* [Task requirements]:
Your answer must consist solely of the lines from the one containing "The image size is (645, 941)." through the last line of the records below, reproduced exactly, with all pictures omitted.
--- Data records Enclosed Below ---
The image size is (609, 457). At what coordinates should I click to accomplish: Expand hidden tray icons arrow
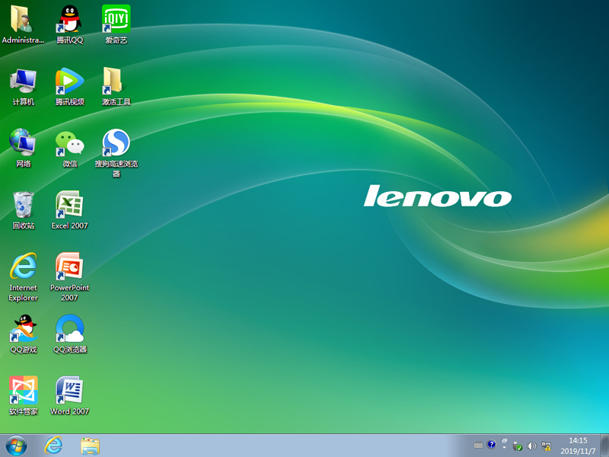pyautogui.click(x=505, y=447)
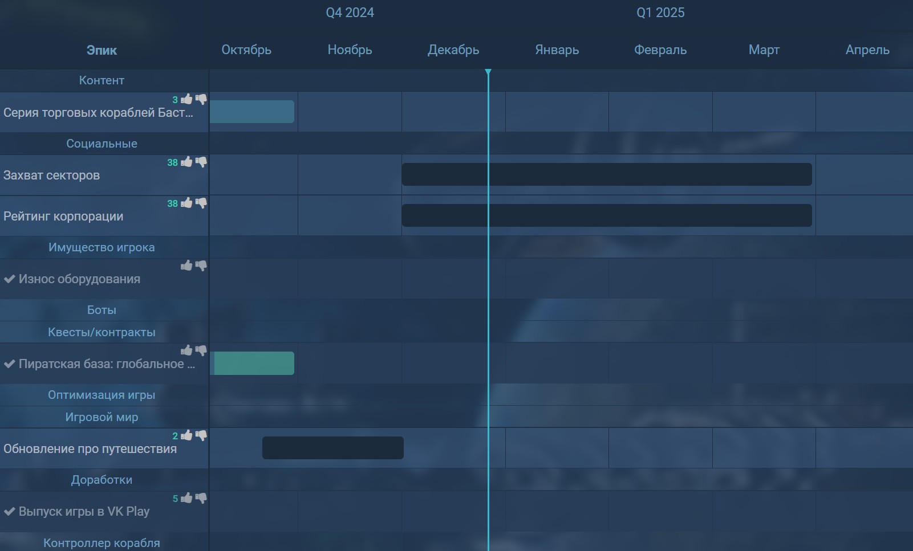
Task: Downvote the Захват секторов epic
Action: pyautogui.click(x=201, y=162)
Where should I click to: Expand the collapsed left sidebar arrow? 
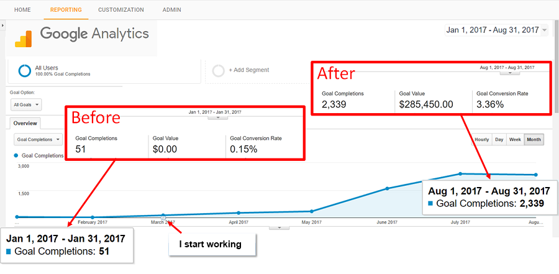click(2, 25)
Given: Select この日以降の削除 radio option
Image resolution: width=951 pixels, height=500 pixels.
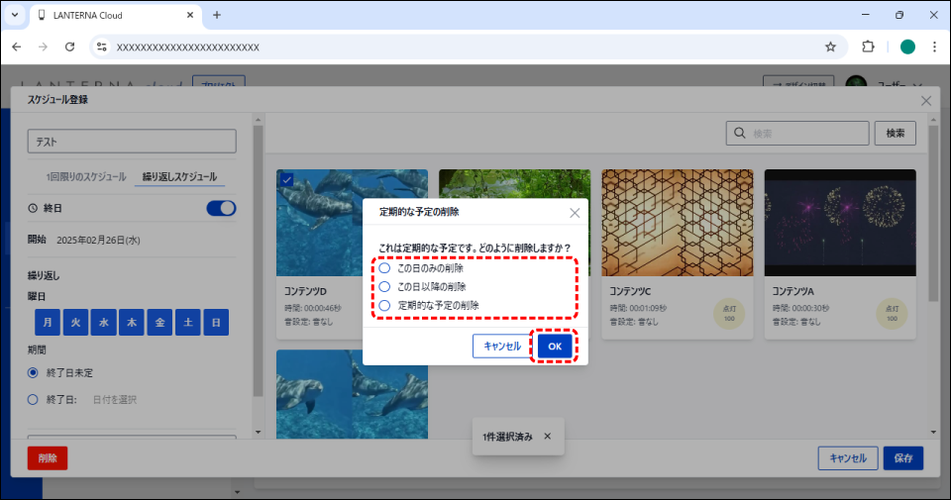Looking at the screenshot, I should coord(384,286).
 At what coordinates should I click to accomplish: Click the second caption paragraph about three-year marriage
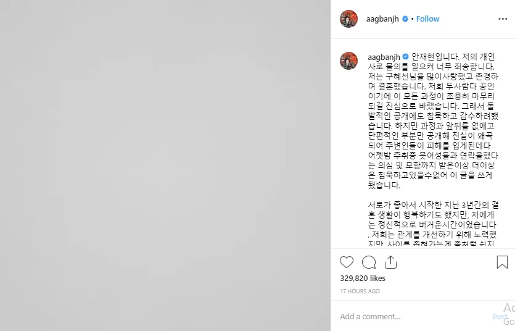[x=433, y=225]
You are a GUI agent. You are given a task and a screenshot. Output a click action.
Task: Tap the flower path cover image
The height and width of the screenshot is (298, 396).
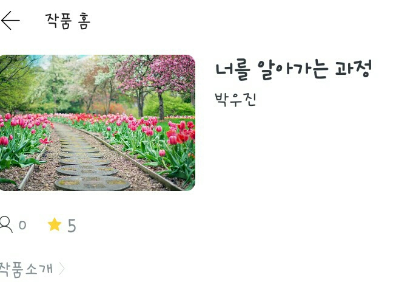pyautogui.click(x=98, y=122)
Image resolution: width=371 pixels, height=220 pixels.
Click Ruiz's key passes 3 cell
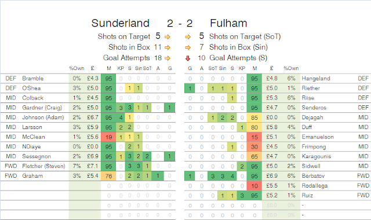pos(242,196)
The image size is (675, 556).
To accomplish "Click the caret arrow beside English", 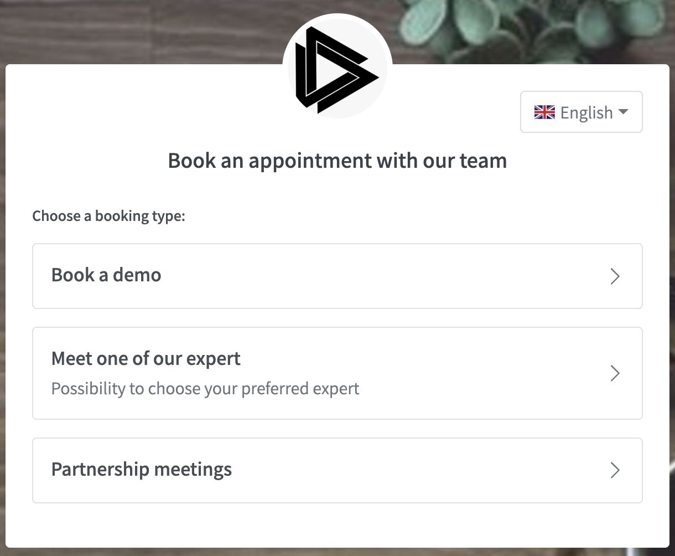I will click(x=623, y=112).
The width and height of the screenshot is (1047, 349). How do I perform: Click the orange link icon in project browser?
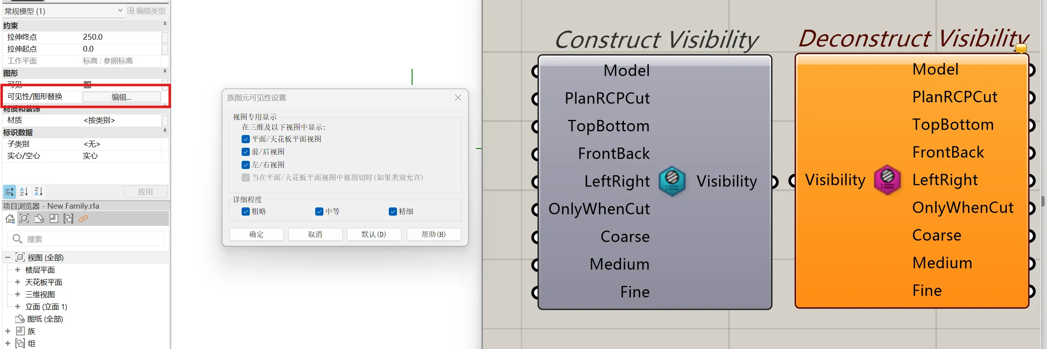click(83, 218)
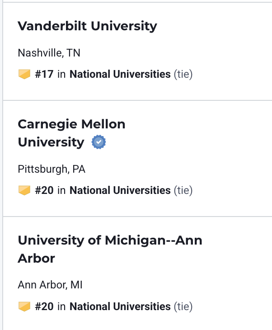Click the (tie) label in Michigan's ranking
The width and height of the screenshot is (272, 330).
click(x=183, y=306)
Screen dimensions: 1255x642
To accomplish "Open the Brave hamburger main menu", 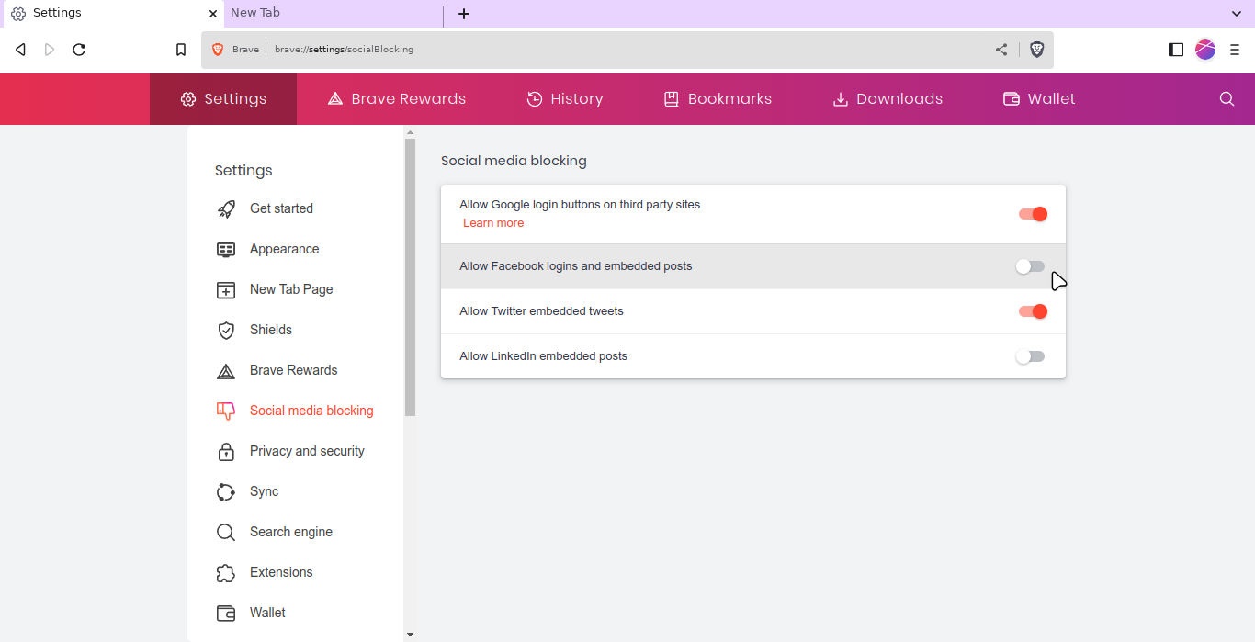I will [1235, 50].
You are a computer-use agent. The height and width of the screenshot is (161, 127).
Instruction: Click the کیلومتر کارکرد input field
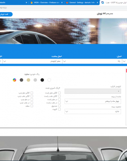tap(93, 91)
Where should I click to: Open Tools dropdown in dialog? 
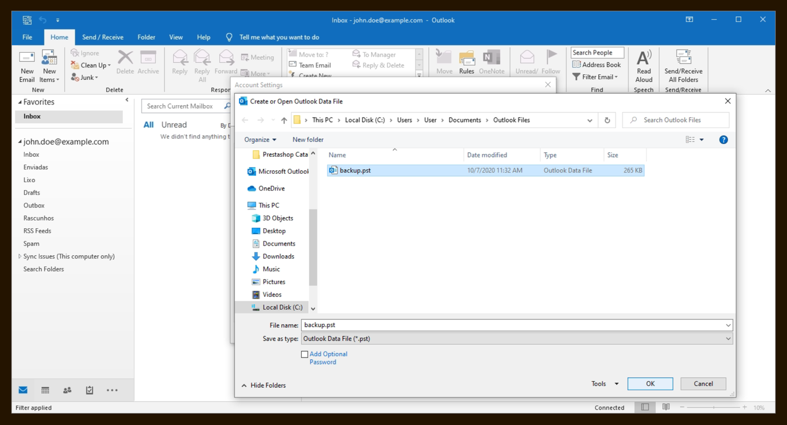pyautogui.click(x=605, y=384)
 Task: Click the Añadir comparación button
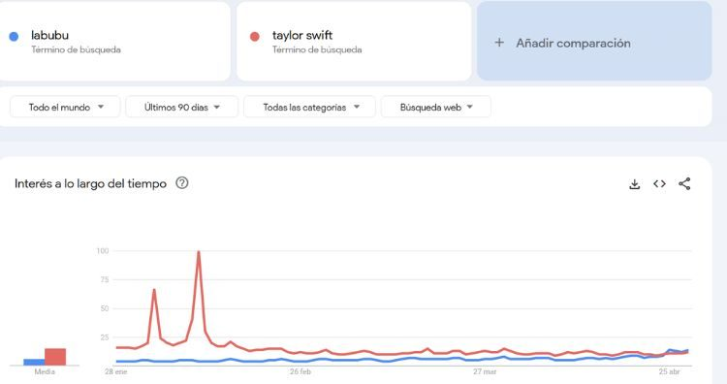[594, 42]
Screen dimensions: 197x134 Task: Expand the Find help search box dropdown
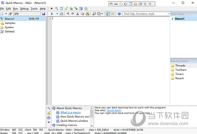168,14
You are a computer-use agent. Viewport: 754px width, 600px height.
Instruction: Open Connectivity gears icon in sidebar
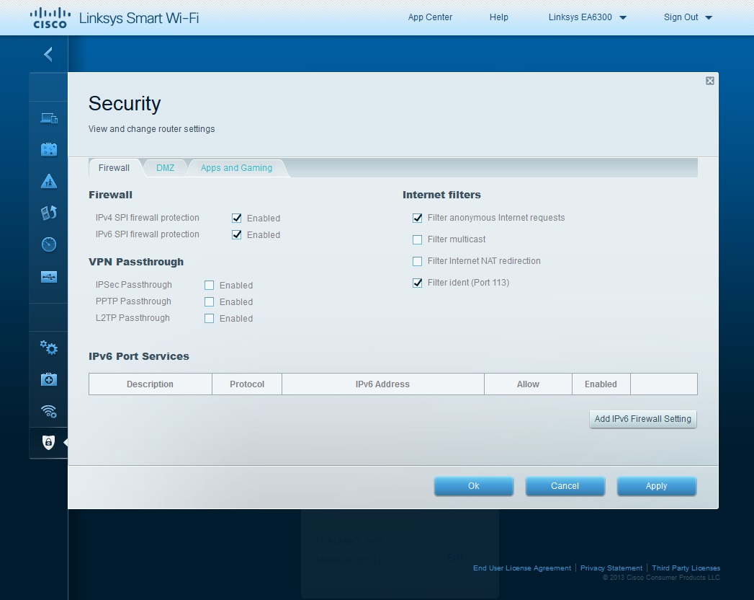48,348
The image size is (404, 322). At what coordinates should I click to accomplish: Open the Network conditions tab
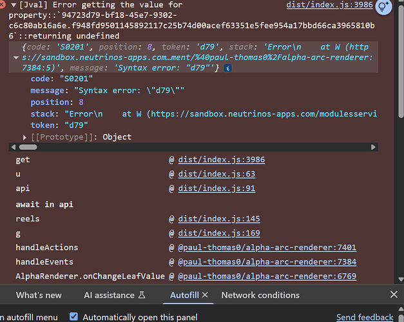(x=260, y=295)
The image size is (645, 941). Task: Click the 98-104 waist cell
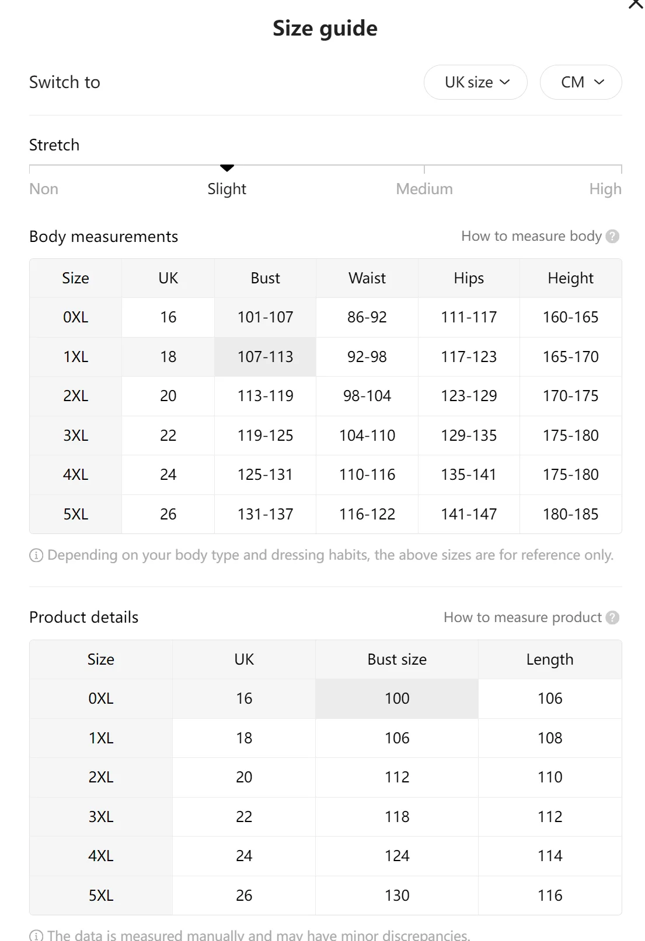click(x=367, y=396)
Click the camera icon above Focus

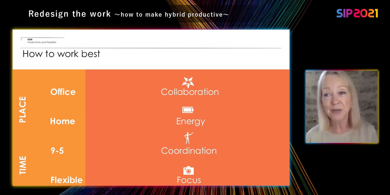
--- End of Enclosed Data records ---
* [Written solution]:
The image size is (645, 941). Task: Click the 98-104 waist cell
click(x=367, y=396)
Click the camera icon above Focus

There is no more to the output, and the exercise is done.